Ideally the fines would pay for the program, but how expensive is it really to have an anonymous phone tip line, and reuse existing infrastructure to fine or ticket a property owner?
The answer, as with all govtech, is “a lot more than it should be.” Governments, especially local governments, have no internal technology competence, and have to rely on vendors and contractors for absolutely everything.
I haven't seen any evidence that governments, local or otherwise, spend "a lot more than it should [cost]." They are (correctly) unable to subsidize the cost of development by selling data, which in some cases means they cannot use certain preexisting libraries. But many groups have to rely on vendors and contractors for their technical needs. Their costs should be compared to other groups outsourcing their needs.
> They are (correctly) unable to subsidize the cost of development by selling data, which in some cases means they cannot use certain preexisting libraries.
This is not what raises the cost of development. It’s not having any in-house knowledge of software development or even how to manage software development contracts effectively. Most companies that require a lot of software end up building development organizations, because they recognize that paying someone else to do it is more expensive long-term. That’s not an option available to most governments.
It’s possible that this is just an inherent effect of outsourcing but even if it is, it ends up being too inefficient to justify.

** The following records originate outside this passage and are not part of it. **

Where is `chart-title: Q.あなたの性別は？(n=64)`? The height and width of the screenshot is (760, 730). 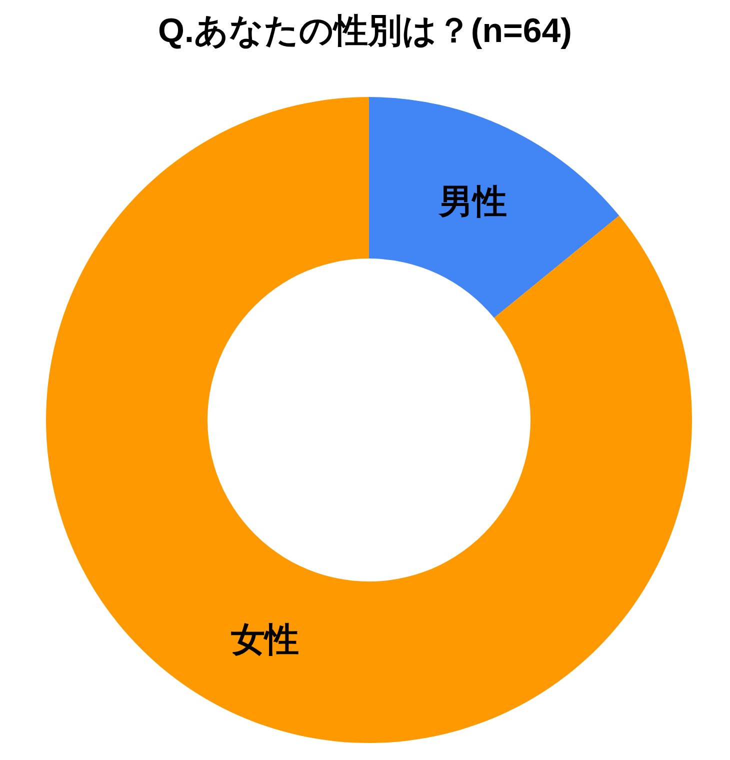 chart-title: Q.あなたの性別は？(n=64) is located at coordinates (365, 31).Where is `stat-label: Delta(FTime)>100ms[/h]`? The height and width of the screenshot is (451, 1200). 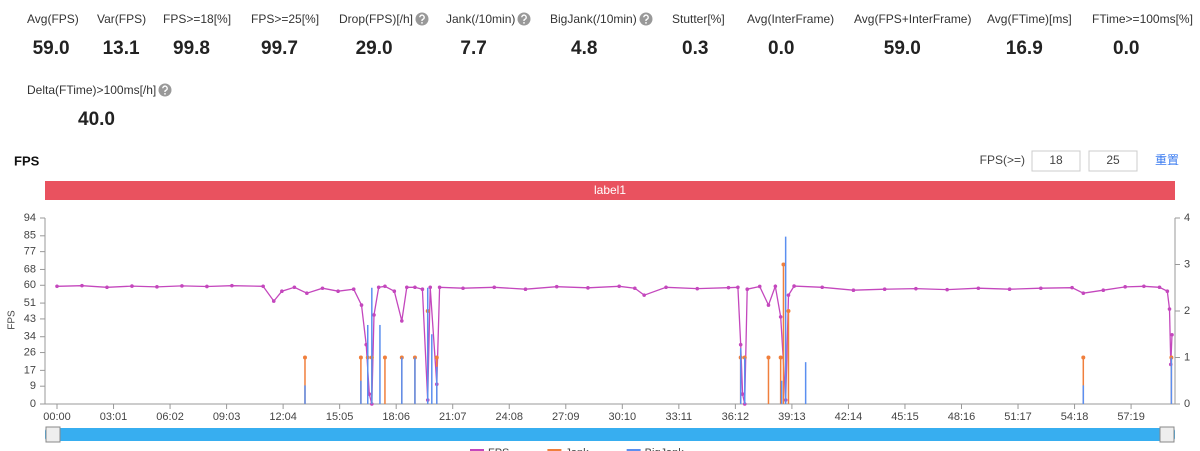 stat-label: Delta(FTime)>100ms[/h] is located at coordinates (100, 90). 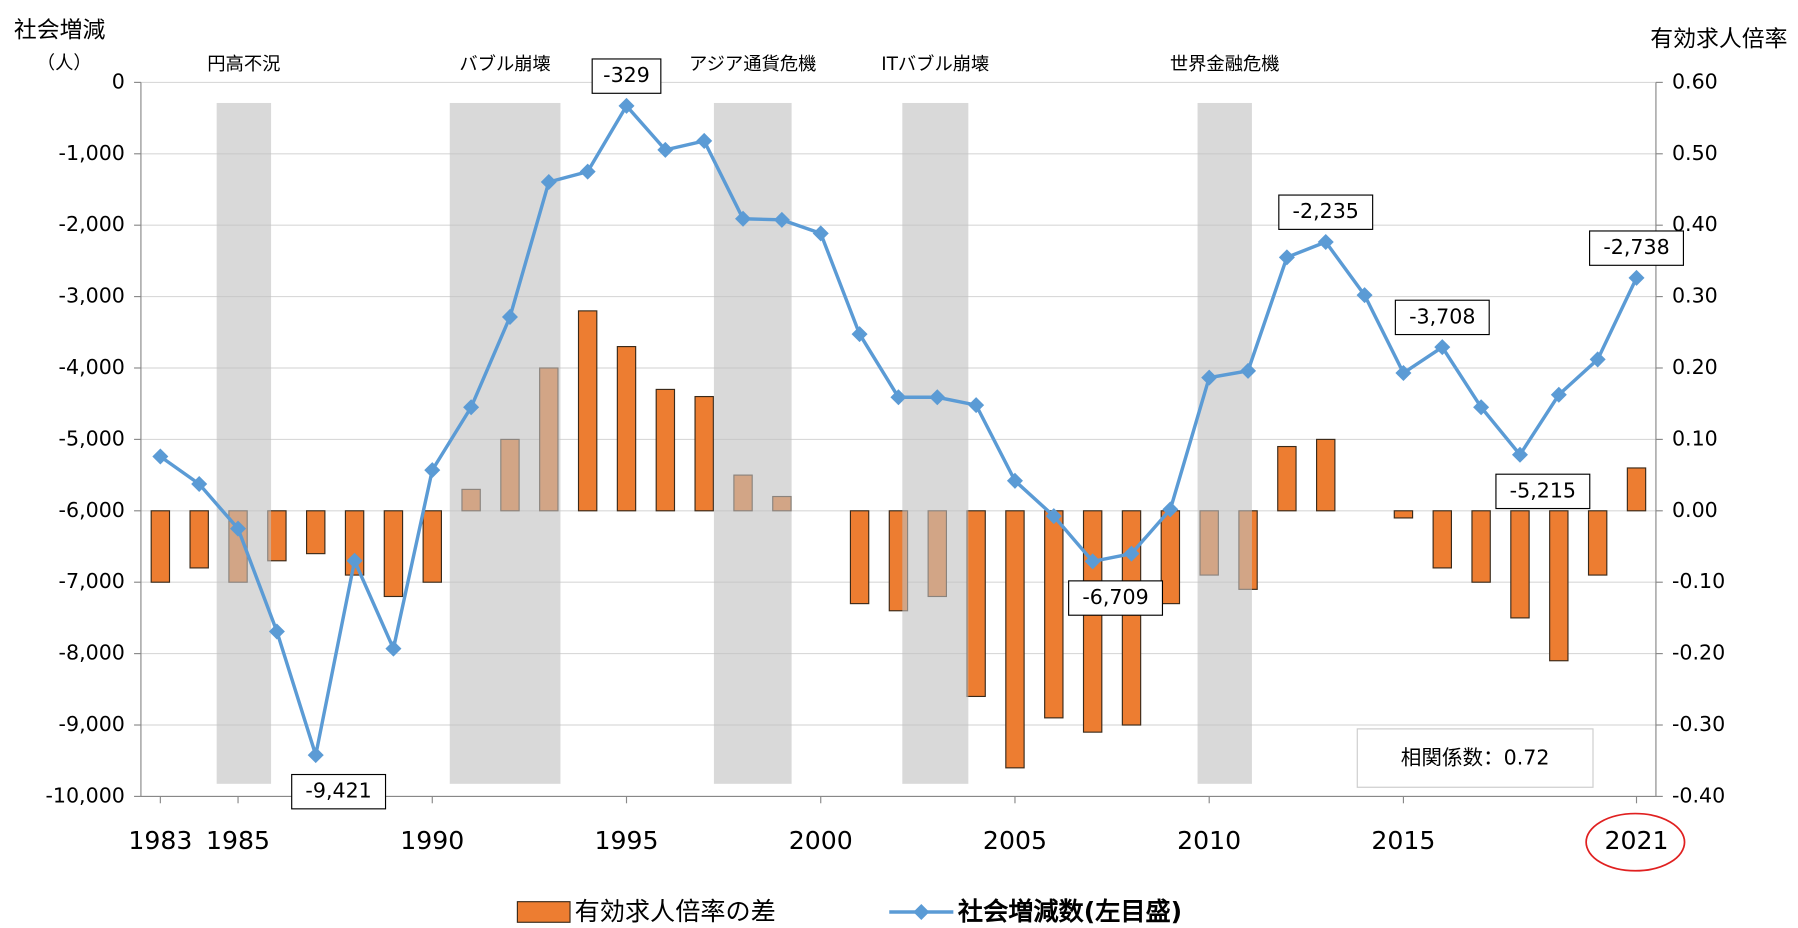 I want to click on y2-tick-label: -0.20, so click(x=1698, y=653).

I mean you can have Joe writing it down on a piece of paper, sure. But when it gets to a computer, costs start coming up. It depends on how the software works but the products used tend to be a) ancient and b) often either not configurable enough to support new use cases or so complicated that you have to submit a change request to the vendor to do it for you.
Idk I imagined an excel spreadsheet, which hits the middle ground between paper and some complex govtech application. If it is successful and fines/funding rolls in then maybe upgrade
Most cities have ample police force them being understaffed is somewhat of a bullshit narrative.
For example NYPD has 36000 ifficers for 8.4M residents or 1 for every 230 people. In Chicago it's 225. In Seattle it's over 500 but they could probably afford more if they weren't paying individual officers up to 400k including non electronically tracked probably fraudulent overtime.